__TEXT SEGMENT__:
┄┄┄┄┄┄

What do cats really think of their owners?
Cats are one of the most popular pets across the globe and have been at man’s side for centuries. Easy to care for as well as cute and furry, the cat’s aloof nature often only serves to make self-declared ‘cat-people’ love them all the more.
But what does the cat make of its owner and is it ever really possible for someone to ‘own’ a cat?
Research into cat behaviour
New research from Dr John Bradshaw published in his 2013 book Cat Sense finally sheds some light on these questions (and many others) regarding cat behaviour. Dr Bradshaw is one of the founders of the International Society for Anthrozoology (ISAZ) located at the University of Bristol and one of the foremost commentators on animal behaviour and welfare. His research aims to update and consolidate existing ideas surrounding the social dynamic between people and cats.
Biologist and animal behaviour expert Dr Bradshaw believes that the cat is largely a solitary creature that has perfectly evolved to hunt and has little time for sentiment. Whilst you might nurture, feed and brush your pet cat out of love, it is likely that he sees your ‘affectionate’ relationship with him very differently.
Wild at heart
According to Dr Bradshaw’s research, the fact is your pet probably just sees you as a bigger, benevolent version of himself. His study shows that despite owners lavishing their cats with constant care, the fact is felines will never really become fully domesticated.
As well as being genetically hard-wired to be wild (cats share a large amount of DNA with big cats like lions and tigers), for unneutered cats the only available partners are often wild ones. As a result, their genetic make-up preserves more of the cat’s wild instincts.

┄┄┄┄┄┄

__SUPPLIED DATA__:
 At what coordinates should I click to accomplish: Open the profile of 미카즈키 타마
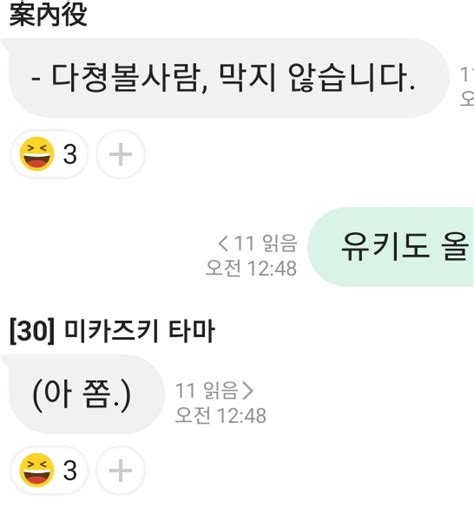click(x=139, y=331)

┄┄┄┄┄┄

__ASSIGNMENT__: Can you continue the article on what cats think of their owners, starting right after its last sentence?

__RESPONSE BOX__:
In addition to this fact, as the cat was never bred for a purpose, humans have had less of a hand in the animal’s breeding. As the development of the species has been allowed to progress naturally, the cat is far more ‘wild’ than his rival the dog.
Your cat’s behaviour explained
Although many choose to attribute emotion to their pet’s actions, the fact is that cats are mainly driven by instinctual impulses. When he ‘lovingly’ paws your stomach, he is merely mimicking the actions he carried out as a kitten, kneading his mother’s belly for milk or patting you down to make himself comfortable!
Similarly, leaving dead rodents at your front door (or worse, in the house) isn’t a ‘gift’ – it’s simply an act of pragmatism, finding a safe place to eat his kill. And although rubbing his head against your leg is actually the closest your pet will get to showing affection, this is also behaviour that they display with other cats.
Perhaps the reason cats continue to be so beloved is in part due to their complexity and the very fact we cannot fathom the full intricacies of their behaviour or their psychology. It is this element of mystery that differentiates them from their counterparts across the animal kingdom.